▼
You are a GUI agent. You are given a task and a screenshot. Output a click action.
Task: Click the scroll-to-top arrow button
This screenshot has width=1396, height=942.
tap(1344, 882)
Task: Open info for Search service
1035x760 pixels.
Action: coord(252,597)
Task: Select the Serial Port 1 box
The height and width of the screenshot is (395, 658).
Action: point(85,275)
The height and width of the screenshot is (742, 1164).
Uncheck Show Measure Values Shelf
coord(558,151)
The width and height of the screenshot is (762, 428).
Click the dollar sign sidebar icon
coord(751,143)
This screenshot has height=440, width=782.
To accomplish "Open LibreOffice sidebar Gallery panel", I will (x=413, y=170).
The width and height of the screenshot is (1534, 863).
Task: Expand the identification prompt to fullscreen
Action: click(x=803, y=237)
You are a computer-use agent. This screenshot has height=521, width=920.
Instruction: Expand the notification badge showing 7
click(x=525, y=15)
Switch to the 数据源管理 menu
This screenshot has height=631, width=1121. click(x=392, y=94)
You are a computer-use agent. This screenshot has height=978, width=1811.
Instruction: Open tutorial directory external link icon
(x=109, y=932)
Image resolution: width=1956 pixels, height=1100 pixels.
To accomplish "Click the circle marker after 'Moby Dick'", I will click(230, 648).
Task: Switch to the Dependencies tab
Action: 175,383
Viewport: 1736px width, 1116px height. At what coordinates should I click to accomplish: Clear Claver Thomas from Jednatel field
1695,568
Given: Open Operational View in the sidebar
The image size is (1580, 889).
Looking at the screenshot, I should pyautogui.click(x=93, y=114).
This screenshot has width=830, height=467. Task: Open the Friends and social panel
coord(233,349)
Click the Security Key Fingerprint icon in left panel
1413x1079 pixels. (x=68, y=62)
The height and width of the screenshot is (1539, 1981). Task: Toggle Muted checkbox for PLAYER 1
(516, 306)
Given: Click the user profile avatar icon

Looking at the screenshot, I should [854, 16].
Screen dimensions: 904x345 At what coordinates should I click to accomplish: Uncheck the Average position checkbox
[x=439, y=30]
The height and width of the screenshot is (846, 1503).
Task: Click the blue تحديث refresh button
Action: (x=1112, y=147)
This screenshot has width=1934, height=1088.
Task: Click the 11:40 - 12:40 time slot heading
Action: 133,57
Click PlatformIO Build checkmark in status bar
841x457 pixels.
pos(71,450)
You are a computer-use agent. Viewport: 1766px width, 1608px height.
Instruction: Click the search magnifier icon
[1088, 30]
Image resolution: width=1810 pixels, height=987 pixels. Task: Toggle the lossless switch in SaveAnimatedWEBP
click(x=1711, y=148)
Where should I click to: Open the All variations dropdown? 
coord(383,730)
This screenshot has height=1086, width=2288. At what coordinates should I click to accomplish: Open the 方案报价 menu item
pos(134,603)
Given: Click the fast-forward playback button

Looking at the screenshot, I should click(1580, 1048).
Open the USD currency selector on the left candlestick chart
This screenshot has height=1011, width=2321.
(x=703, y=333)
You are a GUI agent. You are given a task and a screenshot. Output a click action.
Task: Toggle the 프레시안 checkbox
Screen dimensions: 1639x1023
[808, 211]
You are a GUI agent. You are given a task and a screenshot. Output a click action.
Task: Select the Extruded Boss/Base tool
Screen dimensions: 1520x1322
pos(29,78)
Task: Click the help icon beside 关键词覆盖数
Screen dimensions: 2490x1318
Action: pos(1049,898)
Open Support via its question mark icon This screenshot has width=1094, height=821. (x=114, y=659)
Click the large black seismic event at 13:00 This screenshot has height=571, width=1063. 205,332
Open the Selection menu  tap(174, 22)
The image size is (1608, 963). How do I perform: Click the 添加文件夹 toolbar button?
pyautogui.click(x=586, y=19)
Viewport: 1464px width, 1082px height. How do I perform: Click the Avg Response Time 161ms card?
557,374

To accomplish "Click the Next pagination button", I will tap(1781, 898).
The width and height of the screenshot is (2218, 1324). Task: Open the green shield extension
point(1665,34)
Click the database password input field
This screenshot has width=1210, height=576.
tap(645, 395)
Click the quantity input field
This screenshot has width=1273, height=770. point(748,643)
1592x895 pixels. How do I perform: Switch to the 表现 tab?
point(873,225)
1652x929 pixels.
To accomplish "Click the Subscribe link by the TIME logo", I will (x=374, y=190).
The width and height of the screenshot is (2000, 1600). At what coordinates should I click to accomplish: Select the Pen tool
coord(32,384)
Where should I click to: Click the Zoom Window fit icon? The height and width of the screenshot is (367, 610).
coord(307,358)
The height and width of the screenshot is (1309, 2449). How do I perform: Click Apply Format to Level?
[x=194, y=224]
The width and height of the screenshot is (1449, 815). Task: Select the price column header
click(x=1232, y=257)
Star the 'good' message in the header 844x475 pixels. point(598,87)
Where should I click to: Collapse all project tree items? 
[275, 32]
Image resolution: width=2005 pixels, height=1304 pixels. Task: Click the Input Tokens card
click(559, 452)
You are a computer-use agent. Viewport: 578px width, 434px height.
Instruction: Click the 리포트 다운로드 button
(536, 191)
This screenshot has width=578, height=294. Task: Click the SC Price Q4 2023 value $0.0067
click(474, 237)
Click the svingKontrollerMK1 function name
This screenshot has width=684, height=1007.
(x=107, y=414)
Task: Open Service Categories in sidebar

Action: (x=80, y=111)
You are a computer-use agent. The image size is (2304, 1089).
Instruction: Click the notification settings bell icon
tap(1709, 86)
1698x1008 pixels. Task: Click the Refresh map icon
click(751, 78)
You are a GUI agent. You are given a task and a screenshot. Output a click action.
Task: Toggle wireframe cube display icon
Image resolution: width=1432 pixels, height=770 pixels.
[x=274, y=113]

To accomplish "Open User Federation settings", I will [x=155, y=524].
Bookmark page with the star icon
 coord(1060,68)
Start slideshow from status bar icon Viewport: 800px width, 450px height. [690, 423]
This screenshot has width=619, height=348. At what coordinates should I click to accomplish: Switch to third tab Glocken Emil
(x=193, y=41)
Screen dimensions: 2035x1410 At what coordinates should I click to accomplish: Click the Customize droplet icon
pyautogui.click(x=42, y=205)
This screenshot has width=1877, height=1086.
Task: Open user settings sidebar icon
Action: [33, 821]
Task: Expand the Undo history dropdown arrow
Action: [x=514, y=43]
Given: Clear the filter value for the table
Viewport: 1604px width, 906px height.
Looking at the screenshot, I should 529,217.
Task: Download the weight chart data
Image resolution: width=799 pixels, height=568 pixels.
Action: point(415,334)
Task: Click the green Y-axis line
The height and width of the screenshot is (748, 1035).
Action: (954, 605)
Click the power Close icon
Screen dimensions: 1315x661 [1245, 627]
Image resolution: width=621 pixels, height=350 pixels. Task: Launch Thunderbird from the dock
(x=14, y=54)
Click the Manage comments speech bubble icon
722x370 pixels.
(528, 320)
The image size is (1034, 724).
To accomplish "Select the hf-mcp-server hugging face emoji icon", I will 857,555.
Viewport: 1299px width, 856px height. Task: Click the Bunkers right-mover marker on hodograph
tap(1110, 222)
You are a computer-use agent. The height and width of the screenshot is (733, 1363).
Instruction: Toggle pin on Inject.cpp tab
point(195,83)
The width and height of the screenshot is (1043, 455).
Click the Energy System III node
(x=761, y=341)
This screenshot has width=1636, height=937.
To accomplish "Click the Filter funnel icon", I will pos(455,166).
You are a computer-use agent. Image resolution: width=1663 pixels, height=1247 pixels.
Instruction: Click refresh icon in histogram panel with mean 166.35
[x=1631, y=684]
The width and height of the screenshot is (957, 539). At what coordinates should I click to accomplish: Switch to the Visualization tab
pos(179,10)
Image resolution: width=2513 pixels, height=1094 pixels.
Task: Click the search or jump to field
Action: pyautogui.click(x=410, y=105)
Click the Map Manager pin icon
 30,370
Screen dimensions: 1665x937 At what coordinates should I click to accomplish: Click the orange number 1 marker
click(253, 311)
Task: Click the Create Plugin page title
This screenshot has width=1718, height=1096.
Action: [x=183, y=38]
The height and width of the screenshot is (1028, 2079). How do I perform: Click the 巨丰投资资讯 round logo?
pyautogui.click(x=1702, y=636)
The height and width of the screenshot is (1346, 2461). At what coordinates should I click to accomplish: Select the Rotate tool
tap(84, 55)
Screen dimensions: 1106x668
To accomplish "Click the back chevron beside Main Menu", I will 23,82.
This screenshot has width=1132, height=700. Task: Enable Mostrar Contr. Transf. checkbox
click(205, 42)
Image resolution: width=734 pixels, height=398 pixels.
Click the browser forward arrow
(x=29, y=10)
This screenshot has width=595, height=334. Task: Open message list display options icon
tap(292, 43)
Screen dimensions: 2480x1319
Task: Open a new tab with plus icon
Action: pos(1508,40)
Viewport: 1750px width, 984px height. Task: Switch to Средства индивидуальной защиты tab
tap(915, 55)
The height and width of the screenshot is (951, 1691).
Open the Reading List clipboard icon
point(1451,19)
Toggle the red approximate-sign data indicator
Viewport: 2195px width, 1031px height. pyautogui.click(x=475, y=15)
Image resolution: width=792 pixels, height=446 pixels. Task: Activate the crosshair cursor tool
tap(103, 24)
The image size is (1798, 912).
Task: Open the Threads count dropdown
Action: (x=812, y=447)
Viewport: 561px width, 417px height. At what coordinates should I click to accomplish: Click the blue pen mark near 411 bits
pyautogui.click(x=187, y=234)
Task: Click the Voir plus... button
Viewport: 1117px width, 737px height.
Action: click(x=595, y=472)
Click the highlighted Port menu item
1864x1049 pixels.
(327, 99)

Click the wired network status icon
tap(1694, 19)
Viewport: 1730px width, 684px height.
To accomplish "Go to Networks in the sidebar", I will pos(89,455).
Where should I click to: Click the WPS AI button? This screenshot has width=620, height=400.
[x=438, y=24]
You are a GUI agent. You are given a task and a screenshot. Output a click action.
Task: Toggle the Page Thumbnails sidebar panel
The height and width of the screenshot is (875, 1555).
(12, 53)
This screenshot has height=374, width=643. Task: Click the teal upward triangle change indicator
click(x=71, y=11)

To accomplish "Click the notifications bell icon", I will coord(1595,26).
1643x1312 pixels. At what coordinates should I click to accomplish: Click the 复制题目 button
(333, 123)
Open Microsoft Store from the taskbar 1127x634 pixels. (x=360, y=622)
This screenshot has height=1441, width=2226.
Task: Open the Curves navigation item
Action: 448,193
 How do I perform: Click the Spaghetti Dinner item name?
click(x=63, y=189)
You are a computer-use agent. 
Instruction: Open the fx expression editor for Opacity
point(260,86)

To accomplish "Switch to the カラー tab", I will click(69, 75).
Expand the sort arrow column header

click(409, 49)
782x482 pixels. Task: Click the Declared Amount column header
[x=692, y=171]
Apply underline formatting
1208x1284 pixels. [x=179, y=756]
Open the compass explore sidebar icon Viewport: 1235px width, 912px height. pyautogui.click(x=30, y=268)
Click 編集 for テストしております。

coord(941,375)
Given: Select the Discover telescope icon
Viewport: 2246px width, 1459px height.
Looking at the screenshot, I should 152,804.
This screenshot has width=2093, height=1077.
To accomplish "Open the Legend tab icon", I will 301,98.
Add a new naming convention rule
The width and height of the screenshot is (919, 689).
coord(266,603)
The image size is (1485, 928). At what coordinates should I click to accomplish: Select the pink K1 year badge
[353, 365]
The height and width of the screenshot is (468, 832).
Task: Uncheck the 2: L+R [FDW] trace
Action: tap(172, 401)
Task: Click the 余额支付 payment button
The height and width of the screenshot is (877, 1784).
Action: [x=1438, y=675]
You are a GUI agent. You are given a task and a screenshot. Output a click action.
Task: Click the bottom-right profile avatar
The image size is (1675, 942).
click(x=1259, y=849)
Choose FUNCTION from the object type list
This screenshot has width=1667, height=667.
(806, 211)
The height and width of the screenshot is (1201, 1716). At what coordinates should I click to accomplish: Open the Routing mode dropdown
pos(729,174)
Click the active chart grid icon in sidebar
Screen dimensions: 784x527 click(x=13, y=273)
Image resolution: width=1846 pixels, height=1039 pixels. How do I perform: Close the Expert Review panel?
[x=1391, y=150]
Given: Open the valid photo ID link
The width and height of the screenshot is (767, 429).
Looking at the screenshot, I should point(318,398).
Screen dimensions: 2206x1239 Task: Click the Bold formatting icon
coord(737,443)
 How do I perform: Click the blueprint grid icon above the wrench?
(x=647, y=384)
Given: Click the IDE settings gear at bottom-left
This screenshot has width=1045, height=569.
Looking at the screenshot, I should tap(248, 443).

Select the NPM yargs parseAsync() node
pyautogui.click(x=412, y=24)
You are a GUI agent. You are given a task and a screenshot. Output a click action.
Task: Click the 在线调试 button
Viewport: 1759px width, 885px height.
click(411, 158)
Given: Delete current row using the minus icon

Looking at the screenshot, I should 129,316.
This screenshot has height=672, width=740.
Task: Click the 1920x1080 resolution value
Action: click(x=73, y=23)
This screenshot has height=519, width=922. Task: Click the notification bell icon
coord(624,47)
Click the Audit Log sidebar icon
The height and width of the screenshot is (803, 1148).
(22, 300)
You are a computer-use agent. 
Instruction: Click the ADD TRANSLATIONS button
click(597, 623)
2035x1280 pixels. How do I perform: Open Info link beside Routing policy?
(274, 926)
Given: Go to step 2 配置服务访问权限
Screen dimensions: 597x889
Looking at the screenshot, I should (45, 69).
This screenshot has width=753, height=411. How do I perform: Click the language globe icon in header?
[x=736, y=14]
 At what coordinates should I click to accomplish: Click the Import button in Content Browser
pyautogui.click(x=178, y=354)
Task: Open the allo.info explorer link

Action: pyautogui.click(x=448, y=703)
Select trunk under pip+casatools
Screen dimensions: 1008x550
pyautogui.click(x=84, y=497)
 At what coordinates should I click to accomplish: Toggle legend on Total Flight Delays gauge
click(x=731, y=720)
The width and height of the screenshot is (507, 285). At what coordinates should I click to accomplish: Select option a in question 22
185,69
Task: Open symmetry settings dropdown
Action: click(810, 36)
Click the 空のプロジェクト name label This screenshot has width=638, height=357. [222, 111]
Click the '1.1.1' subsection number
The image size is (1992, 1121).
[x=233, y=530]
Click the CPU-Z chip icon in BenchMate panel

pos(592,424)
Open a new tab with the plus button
▲
◆ WHAT THE EXERCISE ASKS: The required output is the entries from their opening line through the line holding "This screenshot has height=440, width=782.", repeated exactly, with both end lines kept.

◆ OUTPUT BELOW:
You are a GUI agent. You are given a task and a screenshot. Output a click action.
Task: Click the scroll-to-top arrow button
This screenshot has width=1396, height=942.
tap(1344, 882)
Task: Open info for Search service
1035x760 pixels.
Action: coord(252,597)
Task: Select the Serial Port 1 box
The height and width of the screenshot is (395, 658).
Action: point(85,275)
The height and width of the screenshot is (742, 1164).
Uncheck Show Measure Values Shelf
coord(558,151)
The width and height of the screenshot is (762, 428).
Click the dollar sign sidebar icon
coord(751,143)
This screenshot has height=440, width=782.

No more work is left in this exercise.